Er musterte den Freund eingehen und sah noch immer die Folgen der langen Gefangenschaft in seinem Gesicht, doch er wirkte bei weitem nicht mehr so schwach und zerschunden, wie noch am Vortag. Die Ruhe hatte ihm sichtliche Linderung gebracht, ebenso wie die Kräfte der Bäume von Lôrien.
"Das sind gute Neuigkeiten, aber ich möchte dir sagen, dass ich es verstehen kann, wenn du dennoch nicht mit uns nach Minas Tirith kommst! Sicher würde dir ein Aufenthalt hier noch gut tun."
"Nein, Aragorn! Mein Platz ist an der Seite meiner Freunde. Gebt mir und Tanhis nur noch die Zeit, unsere Sachen zu packen und die Tiere zu holen, dann können wir aufbrechen!"
Gimli lachte bei diesen Worten schallend los.
"Das brauchst du nicht! Ich habe schon alles für eure Begleitung richten lassen! Ich wusste doch, dass du nicht hier bleiben würdest!"

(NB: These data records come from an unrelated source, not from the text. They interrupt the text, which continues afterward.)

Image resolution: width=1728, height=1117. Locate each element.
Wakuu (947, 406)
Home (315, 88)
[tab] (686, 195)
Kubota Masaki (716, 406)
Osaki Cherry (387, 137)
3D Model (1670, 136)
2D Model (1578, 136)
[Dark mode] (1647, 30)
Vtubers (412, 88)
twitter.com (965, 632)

So kam es, dass sich die Gemeinschaft schon eine Stunde später zur Abreise bereit war und nachdem sie sich von Celeborn verabschiedet hatten, machten sie sich auf den Weg.
Legolas warf noch einen letzten Blick auf das Lager seines Volkes, wo sich auch schon alles für einen Aufbruch nach Gondor vorbereitete. Er hatte es bewusst vermieden, seinem Vater noch einmal gegenüber zu treten, denn er wollte sich erst über einige Dinge

klar werden, bevor es zu einem Gespräch zwischen ihnen kommen würde. Entschlossen wandte er sich ab und trieb sein Pferd neben Tanhis' Stute, die sich schon der kleinen Gruppe angeschlossen hatte.

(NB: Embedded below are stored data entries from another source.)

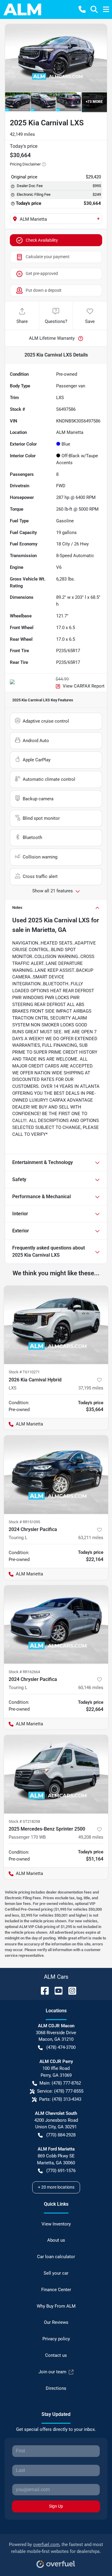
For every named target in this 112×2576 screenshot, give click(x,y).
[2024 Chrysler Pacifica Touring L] (56, 1474)
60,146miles (90, 1687)
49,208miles (90, 1837)
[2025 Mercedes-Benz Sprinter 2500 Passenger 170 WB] (56, 1774)
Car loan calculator (56, 2256)
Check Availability (42, 240)
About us (56, 2240)
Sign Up (56, 2506)
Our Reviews (56, 2322)
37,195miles (90, 1388)
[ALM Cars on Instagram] (70, 1990)
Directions (56, 2388)
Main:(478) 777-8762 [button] (60, 2083)
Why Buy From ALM (56, 2306)
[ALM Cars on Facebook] (42, 1990)
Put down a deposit (44, 290)
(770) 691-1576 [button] (61, 2170)
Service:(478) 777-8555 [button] (60, 2091)
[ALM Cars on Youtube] (56, 1990)
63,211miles (90, 1537)
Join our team (52, 2372)
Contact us (56, 2355)
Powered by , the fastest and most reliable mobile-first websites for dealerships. (56, 2548)
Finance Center (56, 2289)
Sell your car (56, 2273)
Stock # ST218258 (24, 1821)
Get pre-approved (42, 273)
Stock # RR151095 (24, 1522)
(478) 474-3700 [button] (61, 2047)
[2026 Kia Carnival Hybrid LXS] (56, 1325)
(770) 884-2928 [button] (61, 2135)
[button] (82, 9)
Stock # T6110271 (24, 1372)
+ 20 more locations (56, 2187)
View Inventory (56, 2224)
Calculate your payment (48, 256)
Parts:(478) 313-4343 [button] (60, 2099)
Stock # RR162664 (24, 1672)
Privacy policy (56, 2339)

Tanhis überkam wieder die Vorfreude, wenn sie an die Weiße Stadt dachte, die sie schon immer einmal hatte sehen wollen, aber auch auf die Herrin Arwen war sie sehr gespannt. Sie hatte schon viele Erzählungen über die hübsche und weise Elbin gehört, die Aragorn als Gemahlin zur Seite stand und sie freute sich, sie endlich kennen zu lernen.
Aber das größte Glück war es, Legolas wieder sicher an ihrer Seite zu haben, ihn jederzeit berühren zu können und seiner Nähe bewusst zu sein, die sie mit Wärme füllte. Sie konnte fast nicht den Blick von ihm wenden, als fürchtete sie, dass sie jeden Augenblick aus einem Traum erwachen könnte und er nicht mehr neben ihr war.
Sie versuchte, sich jeden seiner Züge genau einzuprägen und ließ ihren Blick immer wieder über sein Gesicht wandern, bis er schließlich an der Schnittwunde an der Wange hängen blieb und ihr die Qualen und Folterungen, die er durch die Haradrim erlitten hatte, wieder ins Gedächtnis rief. Die Wunde hatte sich erstaunlich schnell geschlossen und war nicht mehr, als ein geröteter Strich, der zwischen Wange und Ohr verlief, doch er jagte ihr einen Schauer über den Rücken, zeigte er doch zu deutlich, welche Absicht hinter dieser Tätigkeit gelegen hatte. Sie musterte Legolas nun mit anderen Augen und fand noch immer eine Spur der Erschöpfung in seinen Augen, als er sich unerwartet zu ihr wandte und ihre Blicke sich trafen. Falls er jedoch den Grund für ihre genaue Betrachtung vermutete, so ließ er es sich nicht anmerken, sondern ergriff nur mit einem leichten Lächeln ihre Hand und ritt weiter stumm neben ihr her.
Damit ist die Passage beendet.